Directions for this task:
This exercise asks for the entries below to be printed exactly.

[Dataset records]
<<<<

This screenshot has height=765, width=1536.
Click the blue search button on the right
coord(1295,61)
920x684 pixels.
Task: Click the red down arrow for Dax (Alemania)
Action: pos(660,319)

>>>>

Answer to the exercise:
This screenshot has height=765, width=1536.
Click the blue search button on the right
coord(1295,61)
920x684 pixels.
Task: Click the red down arrow for Dax (Alemania)
Action: pos(660,319)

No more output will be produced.